While systematically removing the blocks he got down to a layer where a lot of the scales had come from. Scattered across it were skull and shoulder bones from the big fish. Removed in big slabs these would later become  the type specimen. Since then, going through the salvaged rocks he would find “a bone now and a bone another time –  slowly accumulating bones, that we know were from the same kind of animal, have a similar ornamentation, and are always found associated with the same extremely distinctive fish scales”.                         

The process of finding the Hyneria bones was time consuming.
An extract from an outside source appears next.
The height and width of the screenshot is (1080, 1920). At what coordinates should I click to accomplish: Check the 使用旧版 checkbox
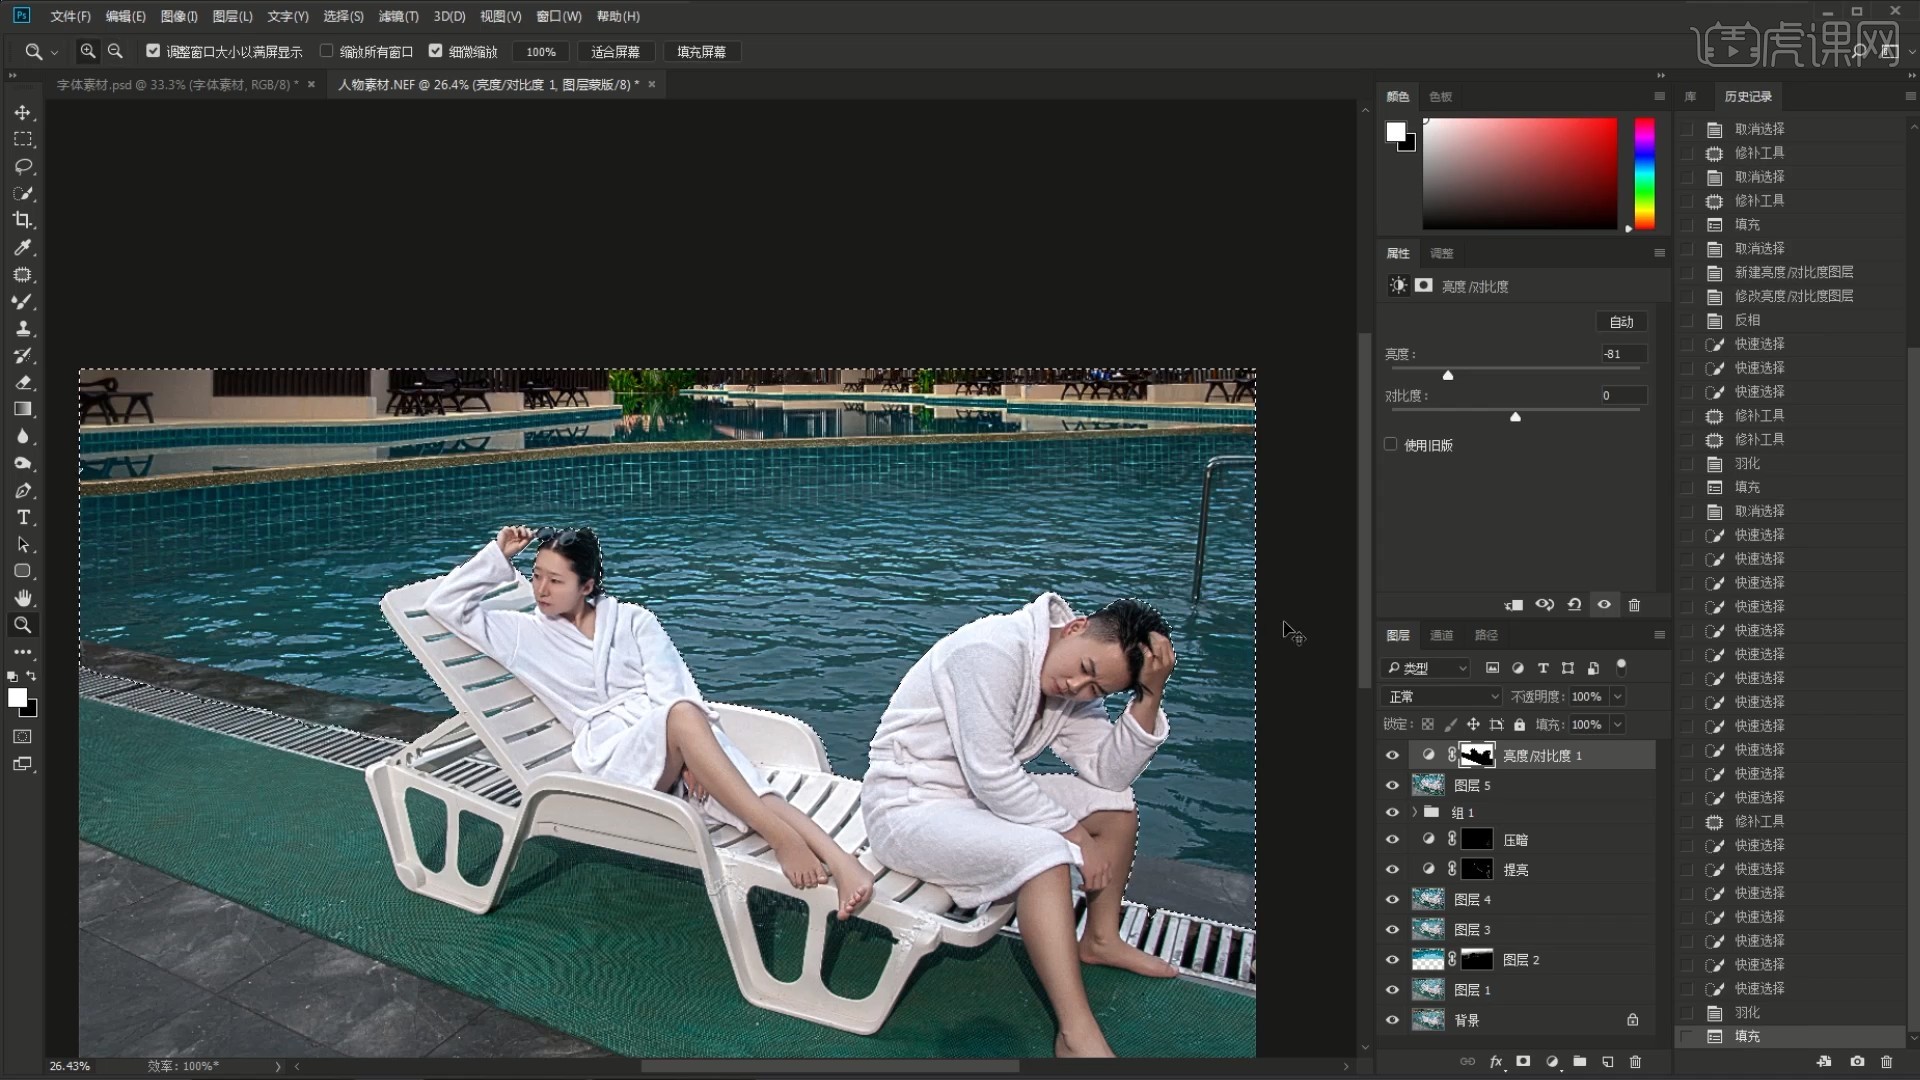[x=1391, y=445]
It never seemed to be complete.

Then came the painstaking process of putting all the pieces together to form the head of the fish. Gess explained that the fossils come from animals of different sizes “so it’s quite a difficult jig-saw puzzle, but it’s possible to scale them all to the same size, using for example the distinctive thin portions around the edges where they overlapped each other, the pattern of sensory canals on the head, and what we know about closely related fish ”.            

Ahlberg came to Makhanda to examine the fossils at the Albany Museum in person. He needed to have a first-hand perspective on the detailed structure of  each piece and how it matched up with the others.  Gess and Ahlberg worked together for two weeks, identifying each fragment, carefully documenting it with detailed drawings and working out where it fitted in the big picture. Gess later visited Ahlberg’s research facility at Uppsala University in Sweden where they finalised their work together using the drawings.

They were eventually able to assemble a set of bones including most of the skull and the whole of the shoulder girdle. Working long into the night together Gess and Ahlberg,  aligned the bones in photoshop and made paper cut-outs that allowed them to fit the pieces of their jig-saw puzzle together in 3D.

Gess said that finally, 37 years after he found those first fish scales and wondered about the appearance of the fish that they came from, “We now have a very good idea of exactly what that fish would’ve looked like. So it’s been a long journey”.